Add this method that reads in a file from a Path, yielding a pair of the path and the file:

public static Pair<Path, String> read(Path p)
{
   try
   {
      return Pair.of(p, new String(Files.readAllBytes(p)));
   }
   catch (IOException e)
   {
      return Pair.of(p, "");
   }
}

Add this method that finds the longest word in a string that holds the contents of a file. We split along non-letters (regex \PL+), and the rest is standard stream stuff.

public static String longestWord(String contents)
{
   return Stream.of(contents.split("\\PL+"))
      .max(Comparator.comparing(String::length))
      .orElse("");
}

Now we'll traverse all files in the zip file. Don't worry about the details, but be amazed that Java can treat a zip file like a file system and walk through its contents.
```
String zippath = "/opt/jdk1.8.0/src.zip";
FileSystem zipfs = FileSystems.newFileSystem(Paths.get(zippath), null);
		
try (Stream<Path> entries = Files.walk(zipfs.getPath("/")))
{
   ... 
}
```
However, you'll need to change the zippath variable to point where your src.zip is located. In Windows, it's in c:\Program Files\Java\jdk1.8.0_xx. (Remember to use double backslashes in strings.) In Mac OS X, it's in something like /Library/Java/JavaVirtualMachines/jdk1.8.0_xx.jdk/Contents/Home. In Linux, if you installed the JDK yourself, you know where it is.
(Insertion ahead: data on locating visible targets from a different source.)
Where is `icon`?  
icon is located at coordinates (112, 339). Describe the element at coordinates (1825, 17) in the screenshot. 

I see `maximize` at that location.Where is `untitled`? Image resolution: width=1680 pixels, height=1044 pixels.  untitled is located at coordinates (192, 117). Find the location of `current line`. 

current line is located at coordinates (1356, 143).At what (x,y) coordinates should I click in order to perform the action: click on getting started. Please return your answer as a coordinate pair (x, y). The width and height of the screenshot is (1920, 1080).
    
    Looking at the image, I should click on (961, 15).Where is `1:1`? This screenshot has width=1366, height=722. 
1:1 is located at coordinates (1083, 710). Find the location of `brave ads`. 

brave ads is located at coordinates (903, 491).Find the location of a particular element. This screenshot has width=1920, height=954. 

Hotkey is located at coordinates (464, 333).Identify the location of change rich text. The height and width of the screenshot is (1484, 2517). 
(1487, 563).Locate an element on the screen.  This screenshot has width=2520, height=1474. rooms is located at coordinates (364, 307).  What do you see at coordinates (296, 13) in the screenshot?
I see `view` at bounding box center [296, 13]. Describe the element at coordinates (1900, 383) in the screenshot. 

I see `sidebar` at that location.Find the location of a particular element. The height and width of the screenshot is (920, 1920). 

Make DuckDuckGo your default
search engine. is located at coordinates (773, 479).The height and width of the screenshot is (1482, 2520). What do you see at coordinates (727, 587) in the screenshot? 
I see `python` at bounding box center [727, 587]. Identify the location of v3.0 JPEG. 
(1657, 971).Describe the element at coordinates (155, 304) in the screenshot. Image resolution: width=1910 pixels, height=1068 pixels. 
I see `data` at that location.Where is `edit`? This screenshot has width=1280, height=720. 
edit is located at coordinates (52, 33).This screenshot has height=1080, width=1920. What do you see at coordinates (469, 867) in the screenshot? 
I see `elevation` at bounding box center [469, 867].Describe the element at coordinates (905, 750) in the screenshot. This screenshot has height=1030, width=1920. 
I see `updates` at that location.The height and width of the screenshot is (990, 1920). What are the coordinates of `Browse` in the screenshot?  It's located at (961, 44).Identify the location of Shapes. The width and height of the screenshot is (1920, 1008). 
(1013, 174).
If you use openjdk-8 on Ubuntu, you need to sudo apt-get install openjdk-8-src, and look in /usr/lib/jvm/openjdk-8.
Before going on, make sure that everything works. Tag main as throws IOException. Add
```
time(() -> entries.count());
```
where the ... are. Run the program. You should get about 8220 files.

Now remove .count() and add these stream operations:

.filter(Files::isRegularFile)
.map(Exercise4::read)
.map(p -> Pair.of(p.first(), longestWord(p.second())))
.sorted(Comparator.comparing(p -> -p.second().length()))
.limit(10)
.collect(Collectors.toList())

What do they do? (In plain English or French, what's the high-level idea?)

Run the program. Marvel at the output. Isn't it amazing that someone named a method makeInfoOnlyServantCacheLocalClientRequestDispatcherFactory?
Now make the stream of directories parallel. Does it speed up the program? By how much? How does that compare with the speedup in exercise 3? Why isn't it as good?